**Supplied text:**
# hiking with my dog! (and a cigar)



## neil (Aug 21, 2011)

i decided yesterday since it was so nice outside, i should take my dog for a hike for a couple hours since she loves to run around outside. it was a great bonding time for me and my pup! we looked at fish in the pond, she chased a deer, and had a little picnic! i decided that since we would be outside doing outdoor stuff, i wanted an earthy smoke. a padron! heres some pics of our little date!


----------



## Staxed (Oct 16, 2011)

Your pup is beautiful, how old is she? (and what?)


----------



## neil (Aug 21, 2011)

she was a rescue, so i dont know exactly how old she is, but when i got her we estimated that she was 2-3 months old. she is approximately 7 months old now. i also dont know her exact breed, but i know she is part german shepherd and im thinking she is part lab and possibly bulldog. honestly it could be anything, but she is such a wonderful dog, i dont even care lol


----------



## Marlboro Cigars-cl (Feb 19, 2007)

Beautiful pictures; thanks for sharing.
:tu


----------



## vtxcigar (Nov 25, 2010)

Nice Pictures of your cigar and a Cigar Smoker's best friend! 

Thanks for sharing!


----------



## thebayratt (Jun 4, 2009)

Very cool!

I can't get my dogs out of the yard and they haul butt!!


----------



## Todd Peddle (Sep 23, 2011)

Great dog man. I have 3 Huskies.


----------



## neil (Aug 21, 2011)

Todd Peddle said:


> Great dog man. I have 3 Huskies.


i was looking for a german shepherd or a husky when i was looking for a dog. i used to have a german shepherd when i was a kid and ive been looking for one for a long time. when the opportunity came to rescue a german shepherd mix came, i jumped on it. shes a great dog, and my best friend. its kind of hard to find a husky here in georgia!

**Task A:** Copy a passage of the dog-hiking thread word for word, beginning at the words "i decided yesterday" and stopping after "our little date!".
**Task B:** Extend the dog-hiking thread by writing what comes next after its final post.

**Information supplied:**
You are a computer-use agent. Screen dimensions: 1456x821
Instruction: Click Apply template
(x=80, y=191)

...

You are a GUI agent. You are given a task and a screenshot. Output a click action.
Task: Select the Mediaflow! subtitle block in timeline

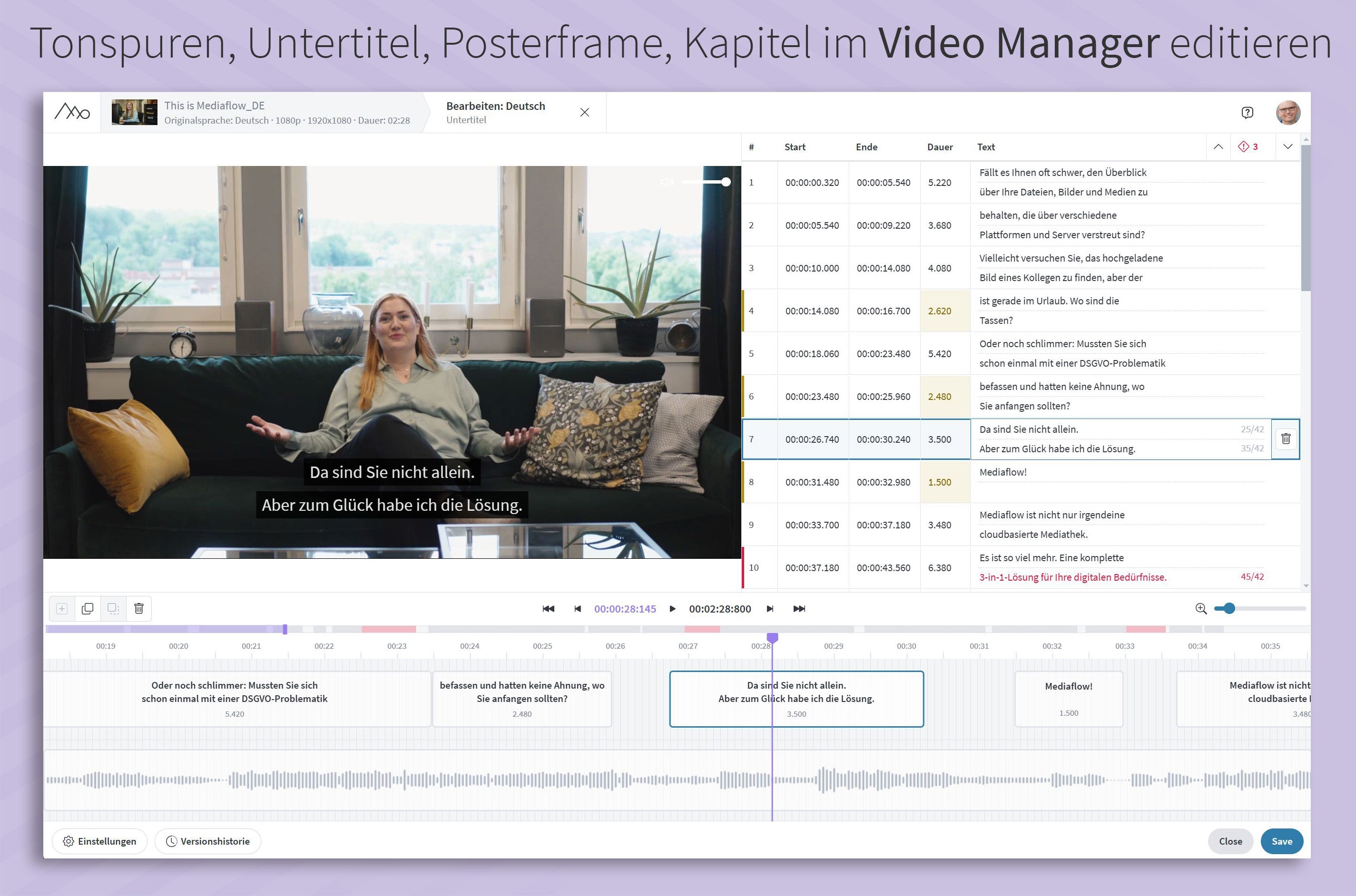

==

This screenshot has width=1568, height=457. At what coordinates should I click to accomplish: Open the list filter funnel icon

**Final result A:**
i decided yesterday since it was so nice outside, i should take my dog for a hike for a couple hours since she loves to run around outside. it was a great bonding time for me and my pup! we looked at fish in the pond, she chased a deer, and had a little picnic! i decided that since we would be outside doing outdoor stuff, i wanted an earthy smoke. a padron! heres some pics of our little date!

**Final result B:**
thanks for all the kind words guys! maddie thanks you!


----------



## fiddlegrin (Feb 8, 2009)

.

*Congratulations on the great outing!*

.


----------



## zabhatton (Aug 1, 2011)

your dog is beautifull, these pics made me hug my 5 year old pup


----------



## neil (Aug 21, 2011)

Update!

i finally figured out what breed(s) my dog is! i got curious while watching a show on animal planet called "dogs 101" and in this episode, they did a segment about pitbulls. and the way that my dog sits and her body type reminded me of a pitbull, so i looked up a german shepherd/ pitbull mix, and that is what my maddie is! i think its pretty cool that she is half pitbull, because i have always loved them, despite their bad reputation. i have never met a pitbull who wasnt as friendly as could be. at least she isnt german shepherd and chihuahua or something! lol (i also have a chihuahua, so no offense to anyone :]) just wanted to update you guys and let you know what she actually is lol


----------



## Michigan_Moose (Oct 11, 2011)

Great pics! I love the pup, very cute.


----------



## lebz (Mar 26, 2011)

As a dog owner myself take lots of pics.. they grow up so fast. I really enjoy those long walks and a nice smoke


----------



## neil (Aug 21, 2011)

Michigan_Moose said:


> Great pics! I love the pup, very cute.


thanks! maddie thanks you too lol



lebz said:


> As a dog owner myself take lots of pics.. they grow up so fast. I really enjoy those long walks and a nice smoke


i probably have a hundred or more pictures of her lol. i try to take her out for a nice long hike every weekend so we can play and i can smoke a cigar. i dont even want to think about the day when i wont be able to go out on long walks and play dates with my little girl :[


----------



## BDog (Oct 19, 2010)

Wonderful composition on some of the photos! I have done many cigar hikes with our dogs and its something that is just necessary!

Dogs respond very well to regular exercise and its is more important than showing them affection! Regular exercise keeps them more even keel and brings out the best in their personality and health! 

Great Pup!


----------



## usrower321 (Mar 27, 2011)

Great looking dog! Even better that she's a rescue. Love the big floppy ears. Wish I could have a pup...maybe someday.


----------



## neil (Aug 21, 2011)

BDog said:


> Wonderful composition on some of the photos! I have done many cigar hikes with our dogs and its something that is just necessary!
> 
> Dogs respond very well to regular exercise and its is more important than showing them affection! Regular exercise keeps them more even keel and brings out the best in their personality and health!
> 
> Great Pup!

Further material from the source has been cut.